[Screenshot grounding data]
⁂

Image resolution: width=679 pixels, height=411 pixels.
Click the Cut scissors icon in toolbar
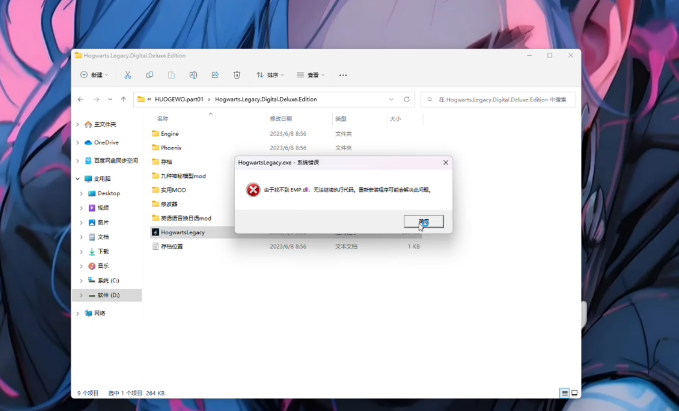(128, 75)
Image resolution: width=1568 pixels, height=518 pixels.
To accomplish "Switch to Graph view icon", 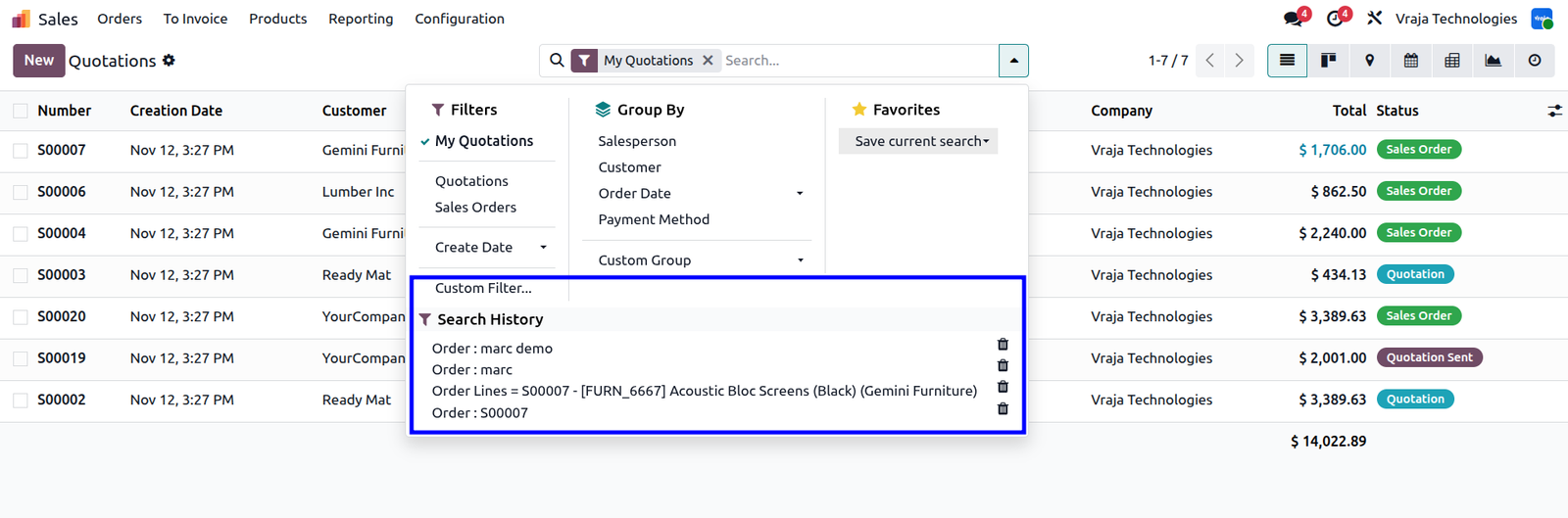I will point(1493,61).
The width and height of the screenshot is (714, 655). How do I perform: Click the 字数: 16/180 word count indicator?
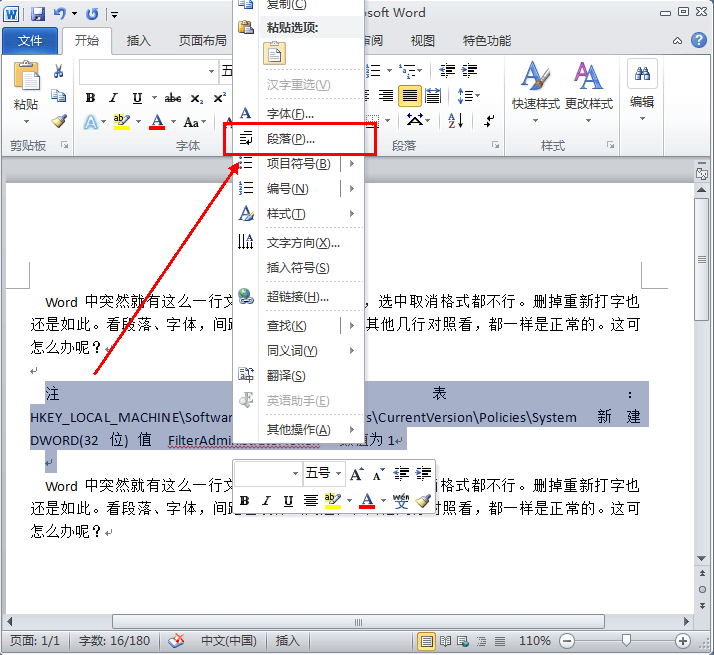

⁂

◆ **EXERCISE**: Whenever the word "resolution" shows up in a line, that line counts. Say how many lines of the data count, giving the number alone.

◆ **EXERCISE SOLUTION**: 2